FsSpec represents these constraints as data so that our programs can understand the constraints on a value.

 1
 2
 3
 4
 5
 6
 7
 8
 9
10
11
12
13
let inventorySpec = Spec.all [Spec.min 0; Spec.max 1000]

// Validation
Spec.isValid inventorySpec 20

// Explanation: understand what constraints failed (as a data structure)
Spec.explain inventorySpec -1

// Validation Messages
Spec.explain inventorySpec -1 |> Formatters.prefix_allresults // returns: "-1 failed with: and [min 0 (FAIL); max 1000 (OK)]"

// Data Generation (with FsCheck)
Gen.fromSpec inventorySpec |> Gen.sample 0 10  // returns 10 values between 0 and 1000

There are also other possibilities FsSpec doesn’t have built-in. For example,

  • Comparing specifications (i.e. is one a more constrained version of the other)
  • Serialize and interpret constraints for use in different UI technologies
  • Convention-based generator registration with property testing libraries (e.g. with FsCheck)

Readability, Composition, and Reuse

Specs are just data. They can be centralized, reused, and composed like any other data. This opens up opportunity for readable and reusable data constraints.

For example, we can break up complex constraints

1
2
3
let markdown = //could vary in complexity
let sanitizedMarkdown = markdown &&& //whatever sanitization looks like
let recipeIngredientSpec = sanitizedMarkdown &&& notEmpty 

Specs don’t have to be associated with a type, making them light weight to break up or compose into new specs.

Breaking out sub-constraints improves readability, but also identifies constraints we might reuse, like markdown or maybe FullName, FutureDate, PastDate, NonNegativeInt etc. Such cross-cutting constraints could be collected into a module for centralized reuse, or even shipped in a nuget package.

Specs can be composed any way we compose other data: mapped in a dictionary, or collected in a list, even persisted and loaded.

Limitations

FsSpec interprets constraint data for many purposes, but not all data is created equal.

In particular, custom constraints are added to FsSpec as predicates. These are very flexible for validation, but their meaning cannot be always be inferred. This means FsSpec cannot intelligently generate data from custom constraints. The best it can do is filter unconstrained data based on the predicate.

Consider

1
let spec = Spec.predicate "predicate min/max" (fun i -> 0 < i && i < 5)
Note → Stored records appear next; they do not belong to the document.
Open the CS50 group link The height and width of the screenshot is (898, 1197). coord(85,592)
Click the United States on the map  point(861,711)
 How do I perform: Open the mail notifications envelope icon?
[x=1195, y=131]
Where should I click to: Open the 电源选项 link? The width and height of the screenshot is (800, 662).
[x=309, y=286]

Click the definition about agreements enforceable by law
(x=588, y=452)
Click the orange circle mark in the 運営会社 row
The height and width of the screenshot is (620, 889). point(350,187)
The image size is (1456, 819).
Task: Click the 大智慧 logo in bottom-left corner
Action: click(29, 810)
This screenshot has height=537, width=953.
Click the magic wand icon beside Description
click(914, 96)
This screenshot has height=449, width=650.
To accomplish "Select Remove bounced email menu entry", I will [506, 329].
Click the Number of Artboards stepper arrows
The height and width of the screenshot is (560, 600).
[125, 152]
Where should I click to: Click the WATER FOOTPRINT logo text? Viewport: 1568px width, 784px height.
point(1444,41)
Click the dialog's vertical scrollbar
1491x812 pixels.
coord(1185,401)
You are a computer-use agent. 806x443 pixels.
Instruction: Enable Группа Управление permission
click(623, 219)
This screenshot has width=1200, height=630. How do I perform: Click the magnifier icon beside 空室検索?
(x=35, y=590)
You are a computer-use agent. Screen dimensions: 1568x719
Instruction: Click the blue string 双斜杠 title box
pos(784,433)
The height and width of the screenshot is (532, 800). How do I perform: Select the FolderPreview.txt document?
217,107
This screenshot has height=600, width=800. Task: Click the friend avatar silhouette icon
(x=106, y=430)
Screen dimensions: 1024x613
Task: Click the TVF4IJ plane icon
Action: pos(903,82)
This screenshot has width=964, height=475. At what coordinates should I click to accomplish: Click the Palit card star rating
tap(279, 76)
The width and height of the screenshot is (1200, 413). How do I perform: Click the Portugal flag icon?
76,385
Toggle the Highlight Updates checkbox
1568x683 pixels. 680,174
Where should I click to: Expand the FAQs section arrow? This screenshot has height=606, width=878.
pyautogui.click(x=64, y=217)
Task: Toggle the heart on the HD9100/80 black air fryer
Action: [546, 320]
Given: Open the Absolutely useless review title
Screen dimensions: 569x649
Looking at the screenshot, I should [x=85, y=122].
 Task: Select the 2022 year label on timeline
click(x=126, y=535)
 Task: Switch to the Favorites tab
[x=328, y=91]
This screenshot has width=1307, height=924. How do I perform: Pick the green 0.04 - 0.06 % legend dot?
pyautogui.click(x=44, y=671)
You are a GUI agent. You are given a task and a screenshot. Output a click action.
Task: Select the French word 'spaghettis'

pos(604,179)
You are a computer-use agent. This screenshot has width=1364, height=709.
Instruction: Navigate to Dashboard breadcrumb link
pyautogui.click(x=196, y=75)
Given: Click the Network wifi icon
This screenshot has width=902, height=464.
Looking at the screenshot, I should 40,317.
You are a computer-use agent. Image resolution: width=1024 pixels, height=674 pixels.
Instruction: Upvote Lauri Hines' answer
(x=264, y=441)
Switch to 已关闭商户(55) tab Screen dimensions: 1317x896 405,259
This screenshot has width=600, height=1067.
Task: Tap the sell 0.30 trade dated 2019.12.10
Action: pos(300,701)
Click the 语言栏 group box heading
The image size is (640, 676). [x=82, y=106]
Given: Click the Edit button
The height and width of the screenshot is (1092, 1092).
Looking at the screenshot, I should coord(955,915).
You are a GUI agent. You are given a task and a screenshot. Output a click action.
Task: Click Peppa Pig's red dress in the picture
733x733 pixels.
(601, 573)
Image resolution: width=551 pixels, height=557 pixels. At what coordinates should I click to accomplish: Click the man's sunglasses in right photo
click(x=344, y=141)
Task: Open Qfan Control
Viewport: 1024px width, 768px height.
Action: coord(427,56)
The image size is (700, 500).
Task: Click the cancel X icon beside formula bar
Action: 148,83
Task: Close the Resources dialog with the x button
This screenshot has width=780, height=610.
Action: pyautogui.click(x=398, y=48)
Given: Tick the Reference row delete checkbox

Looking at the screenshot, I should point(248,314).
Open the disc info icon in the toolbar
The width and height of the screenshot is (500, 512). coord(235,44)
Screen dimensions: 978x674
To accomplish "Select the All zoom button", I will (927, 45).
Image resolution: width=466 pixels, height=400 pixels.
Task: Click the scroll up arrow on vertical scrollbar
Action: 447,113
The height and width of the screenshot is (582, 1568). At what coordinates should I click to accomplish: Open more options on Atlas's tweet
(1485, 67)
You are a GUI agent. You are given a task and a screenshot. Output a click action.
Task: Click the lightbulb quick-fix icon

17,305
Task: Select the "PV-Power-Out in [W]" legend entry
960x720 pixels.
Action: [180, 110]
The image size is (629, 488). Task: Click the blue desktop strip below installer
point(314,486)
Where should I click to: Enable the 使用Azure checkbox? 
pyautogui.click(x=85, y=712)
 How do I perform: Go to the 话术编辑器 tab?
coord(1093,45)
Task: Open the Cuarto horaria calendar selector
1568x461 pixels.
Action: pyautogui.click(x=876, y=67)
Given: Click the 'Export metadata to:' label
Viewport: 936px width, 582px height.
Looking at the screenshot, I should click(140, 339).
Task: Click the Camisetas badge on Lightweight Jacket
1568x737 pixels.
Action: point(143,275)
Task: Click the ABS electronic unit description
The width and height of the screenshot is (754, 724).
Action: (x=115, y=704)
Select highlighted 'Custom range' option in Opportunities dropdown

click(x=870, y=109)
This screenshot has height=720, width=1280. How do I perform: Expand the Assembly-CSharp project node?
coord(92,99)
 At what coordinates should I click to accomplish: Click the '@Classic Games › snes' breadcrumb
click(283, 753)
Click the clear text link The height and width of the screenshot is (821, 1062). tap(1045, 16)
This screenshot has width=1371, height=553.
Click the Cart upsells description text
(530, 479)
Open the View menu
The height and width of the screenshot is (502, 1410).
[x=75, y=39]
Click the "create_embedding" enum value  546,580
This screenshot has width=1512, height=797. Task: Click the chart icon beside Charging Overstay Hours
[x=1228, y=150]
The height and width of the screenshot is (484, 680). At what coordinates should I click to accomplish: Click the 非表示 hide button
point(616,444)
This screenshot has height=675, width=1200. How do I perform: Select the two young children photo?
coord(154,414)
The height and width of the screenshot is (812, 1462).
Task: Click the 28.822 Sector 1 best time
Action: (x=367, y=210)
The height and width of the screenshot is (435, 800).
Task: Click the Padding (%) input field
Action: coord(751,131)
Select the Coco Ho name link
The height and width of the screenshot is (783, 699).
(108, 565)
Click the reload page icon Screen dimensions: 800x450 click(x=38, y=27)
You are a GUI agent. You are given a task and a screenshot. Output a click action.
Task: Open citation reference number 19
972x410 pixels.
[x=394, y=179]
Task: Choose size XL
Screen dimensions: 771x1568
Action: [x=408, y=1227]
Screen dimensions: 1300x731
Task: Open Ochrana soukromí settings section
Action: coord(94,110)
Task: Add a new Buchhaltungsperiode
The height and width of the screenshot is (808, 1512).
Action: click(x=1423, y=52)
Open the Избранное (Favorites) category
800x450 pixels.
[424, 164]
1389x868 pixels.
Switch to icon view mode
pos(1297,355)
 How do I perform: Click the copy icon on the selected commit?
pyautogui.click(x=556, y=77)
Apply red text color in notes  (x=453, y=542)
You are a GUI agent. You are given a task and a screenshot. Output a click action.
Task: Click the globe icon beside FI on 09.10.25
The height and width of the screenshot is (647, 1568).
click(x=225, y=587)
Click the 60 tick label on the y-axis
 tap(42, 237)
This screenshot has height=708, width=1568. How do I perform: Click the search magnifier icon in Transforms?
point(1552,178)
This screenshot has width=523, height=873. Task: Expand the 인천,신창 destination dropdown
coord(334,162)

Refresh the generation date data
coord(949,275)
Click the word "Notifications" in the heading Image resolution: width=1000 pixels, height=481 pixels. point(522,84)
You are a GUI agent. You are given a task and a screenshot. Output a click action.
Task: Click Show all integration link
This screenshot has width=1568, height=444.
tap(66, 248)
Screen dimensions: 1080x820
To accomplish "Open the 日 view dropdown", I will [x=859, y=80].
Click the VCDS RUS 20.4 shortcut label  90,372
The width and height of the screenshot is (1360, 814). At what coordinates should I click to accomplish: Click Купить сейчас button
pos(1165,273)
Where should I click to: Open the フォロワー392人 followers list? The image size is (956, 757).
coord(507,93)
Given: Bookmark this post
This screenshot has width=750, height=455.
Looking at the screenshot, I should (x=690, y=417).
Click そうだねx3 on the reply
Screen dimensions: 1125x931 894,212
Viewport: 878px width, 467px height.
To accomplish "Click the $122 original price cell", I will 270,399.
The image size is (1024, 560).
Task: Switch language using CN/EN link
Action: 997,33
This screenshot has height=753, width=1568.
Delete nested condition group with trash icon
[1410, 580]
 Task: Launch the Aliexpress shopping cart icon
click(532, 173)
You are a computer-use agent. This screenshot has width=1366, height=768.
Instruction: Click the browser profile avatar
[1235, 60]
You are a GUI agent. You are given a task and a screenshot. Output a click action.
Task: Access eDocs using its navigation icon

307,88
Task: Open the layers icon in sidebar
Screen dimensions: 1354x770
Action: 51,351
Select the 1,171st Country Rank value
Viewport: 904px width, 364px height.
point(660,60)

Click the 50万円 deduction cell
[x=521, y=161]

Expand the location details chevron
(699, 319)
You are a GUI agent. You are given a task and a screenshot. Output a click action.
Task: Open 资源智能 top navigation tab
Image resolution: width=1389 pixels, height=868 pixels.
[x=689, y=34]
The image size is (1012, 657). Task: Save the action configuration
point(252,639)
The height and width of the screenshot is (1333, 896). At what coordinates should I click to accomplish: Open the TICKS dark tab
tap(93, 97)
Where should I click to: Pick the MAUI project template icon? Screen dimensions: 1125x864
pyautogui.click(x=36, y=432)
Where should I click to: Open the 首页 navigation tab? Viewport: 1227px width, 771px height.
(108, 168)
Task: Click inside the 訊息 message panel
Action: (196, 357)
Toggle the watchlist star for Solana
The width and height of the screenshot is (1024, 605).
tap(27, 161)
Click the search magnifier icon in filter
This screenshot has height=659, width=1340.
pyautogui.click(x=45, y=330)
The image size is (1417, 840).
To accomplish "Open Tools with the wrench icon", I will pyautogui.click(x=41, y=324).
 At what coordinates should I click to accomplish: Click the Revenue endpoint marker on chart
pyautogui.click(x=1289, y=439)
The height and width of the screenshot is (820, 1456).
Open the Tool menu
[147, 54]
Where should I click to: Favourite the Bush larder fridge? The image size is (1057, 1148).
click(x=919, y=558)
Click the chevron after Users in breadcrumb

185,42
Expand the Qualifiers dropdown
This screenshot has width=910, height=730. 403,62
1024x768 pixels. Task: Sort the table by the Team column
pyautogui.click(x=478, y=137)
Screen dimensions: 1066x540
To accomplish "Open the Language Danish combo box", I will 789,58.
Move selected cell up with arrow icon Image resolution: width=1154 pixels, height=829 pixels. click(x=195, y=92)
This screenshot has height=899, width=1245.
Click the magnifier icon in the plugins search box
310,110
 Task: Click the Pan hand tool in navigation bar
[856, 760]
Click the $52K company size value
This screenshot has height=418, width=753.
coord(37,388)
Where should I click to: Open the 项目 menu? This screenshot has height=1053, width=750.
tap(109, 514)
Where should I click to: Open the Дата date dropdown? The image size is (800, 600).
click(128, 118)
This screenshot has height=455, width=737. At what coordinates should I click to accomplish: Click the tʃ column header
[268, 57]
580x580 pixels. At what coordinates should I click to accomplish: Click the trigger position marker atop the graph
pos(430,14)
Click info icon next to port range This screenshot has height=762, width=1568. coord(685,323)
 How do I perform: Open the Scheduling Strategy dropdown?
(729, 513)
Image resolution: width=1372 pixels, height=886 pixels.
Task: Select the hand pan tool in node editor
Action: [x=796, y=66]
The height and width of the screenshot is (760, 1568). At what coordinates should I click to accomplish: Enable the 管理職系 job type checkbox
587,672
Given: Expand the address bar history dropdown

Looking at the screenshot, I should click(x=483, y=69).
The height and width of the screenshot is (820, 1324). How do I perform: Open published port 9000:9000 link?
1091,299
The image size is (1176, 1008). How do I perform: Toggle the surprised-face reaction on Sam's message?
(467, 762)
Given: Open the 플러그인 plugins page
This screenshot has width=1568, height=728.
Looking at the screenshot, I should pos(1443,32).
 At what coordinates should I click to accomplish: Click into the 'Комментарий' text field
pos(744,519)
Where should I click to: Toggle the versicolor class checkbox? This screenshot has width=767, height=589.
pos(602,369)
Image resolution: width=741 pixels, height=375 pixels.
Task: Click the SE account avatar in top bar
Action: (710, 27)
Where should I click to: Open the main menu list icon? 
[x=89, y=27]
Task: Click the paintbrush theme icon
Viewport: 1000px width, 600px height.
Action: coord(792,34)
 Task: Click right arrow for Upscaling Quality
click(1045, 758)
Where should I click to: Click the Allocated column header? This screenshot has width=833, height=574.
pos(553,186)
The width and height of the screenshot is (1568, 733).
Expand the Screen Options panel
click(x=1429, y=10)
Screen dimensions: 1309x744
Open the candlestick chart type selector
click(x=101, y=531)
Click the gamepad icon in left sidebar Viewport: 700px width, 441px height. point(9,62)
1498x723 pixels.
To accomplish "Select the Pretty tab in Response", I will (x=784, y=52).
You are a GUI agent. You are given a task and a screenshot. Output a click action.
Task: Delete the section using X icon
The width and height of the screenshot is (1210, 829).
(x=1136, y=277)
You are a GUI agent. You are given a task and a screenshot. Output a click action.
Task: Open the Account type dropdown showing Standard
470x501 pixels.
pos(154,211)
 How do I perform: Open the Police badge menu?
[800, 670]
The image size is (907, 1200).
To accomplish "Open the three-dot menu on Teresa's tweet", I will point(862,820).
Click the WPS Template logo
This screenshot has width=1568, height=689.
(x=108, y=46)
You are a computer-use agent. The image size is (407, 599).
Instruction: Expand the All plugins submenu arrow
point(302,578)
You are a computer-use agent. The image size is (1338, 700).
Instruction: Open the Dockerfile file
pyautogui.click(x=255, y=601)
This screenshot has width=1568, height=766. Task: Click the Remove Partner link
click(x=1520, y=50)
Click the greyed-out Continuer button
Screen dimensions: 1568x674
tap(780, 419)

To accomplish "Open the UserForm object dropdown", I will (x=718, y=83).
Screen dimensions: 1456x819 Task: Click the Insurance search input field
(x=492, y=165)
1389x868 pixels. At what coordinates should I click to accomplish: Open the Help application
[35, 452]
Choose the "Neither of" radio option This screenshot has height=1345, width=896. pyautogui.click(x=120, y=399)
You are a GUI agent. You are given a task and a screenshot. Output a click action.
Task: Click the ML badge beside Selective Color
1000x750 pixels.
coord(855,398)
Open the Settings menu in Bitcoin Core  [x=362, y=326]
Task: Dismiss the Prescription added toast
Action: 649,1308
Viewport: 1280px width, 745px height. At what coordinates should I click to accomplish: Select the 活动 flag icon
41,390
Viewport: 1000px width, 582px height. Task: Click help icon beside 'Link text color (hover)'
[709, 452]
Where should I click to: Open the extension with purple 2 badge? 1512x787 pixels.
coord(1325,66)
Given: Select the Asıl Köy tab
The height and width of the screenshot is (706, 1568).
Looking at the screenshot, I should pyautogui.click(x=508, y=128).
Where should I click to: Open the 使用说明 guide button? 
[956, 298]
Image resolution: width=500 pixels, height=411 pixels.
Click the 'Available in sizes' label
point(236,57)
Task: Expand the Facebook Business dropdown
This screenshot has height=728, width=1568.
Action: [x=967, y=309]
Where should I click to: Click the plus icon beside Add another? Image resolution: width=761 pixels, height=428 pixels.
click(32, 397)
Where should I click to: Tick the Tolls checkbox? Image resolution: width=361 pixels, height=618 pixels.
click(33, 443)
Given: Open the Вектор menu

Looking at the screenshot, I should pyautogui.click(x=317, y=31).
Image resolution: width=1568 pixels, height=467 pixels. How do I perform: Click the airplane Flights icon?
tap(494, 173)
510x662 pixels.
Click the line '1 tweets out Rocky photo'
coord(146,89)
The above case will probably not generate. It is unlikely many random integers will fall in the narrow range of 0 to 5, so the generator keeps filtering samples until it times out. Users can wrap core operations (generate, validate, explain) with functions that handle their custom spec predicates if needed.

Original Experiments and Language-integrated constraints

FsSpec is latest step in a long journey to better leverage value constraints in code. This has led me through testing approaches (and their pitfalls), dependent type systems, and math proofs.

Originally, I tried to extend F#’s type system with constrained values. However, F# intentionally does not include macros or other language extension mechanisms.

It also turns out that adding constraints to the type system has already been done, and much more thoroughly. Languages like F*, Idris, or Dafny use constraints on types to prove qualities of a program at compile-time. For example, F* can prove that a program handles all it’s input values and the general bounds of resource usage. This class of languages is called a dependent-type system, or a proof-oriented language.

Learning about these languages pivoted my approach. FsSpec instead leans into the static type system and empowers patterns already used in Type- and Domain-driven systems. It allows the existing type system to enforce expectations (i.e. via constrained construction) while the library focuses on making the constraint data accessible and consumable. Users can opt into F* if they need the full power and complexity of dependent types.

Conclusion

FsSpec exposes value constraints as data. This allows programs to operate on the constraints themselves and resuse a single declaration for many purposes. I have high hopes this approach can normalize and simplify type-driven development, ultimately leading to clearer and safer systems.